<<<<
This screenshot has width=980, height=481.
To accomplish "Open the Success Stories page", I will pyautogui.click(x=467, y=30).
>>>>
<<<<
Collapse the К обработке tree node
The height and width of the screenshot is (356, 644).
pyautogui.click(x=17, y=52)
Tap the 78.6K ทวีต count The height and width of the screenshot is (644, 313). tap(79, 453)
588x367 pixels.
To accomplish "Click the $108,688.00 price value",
>>>>
Of all the entries above, output exactly the lines between the one holding "588x367 pixels." and the one holding "the $108,688.00 price", inclusive.

• SOLUTION BELOW:
588x367 pixels.
To accomplish "Click the $108,688.00 price value",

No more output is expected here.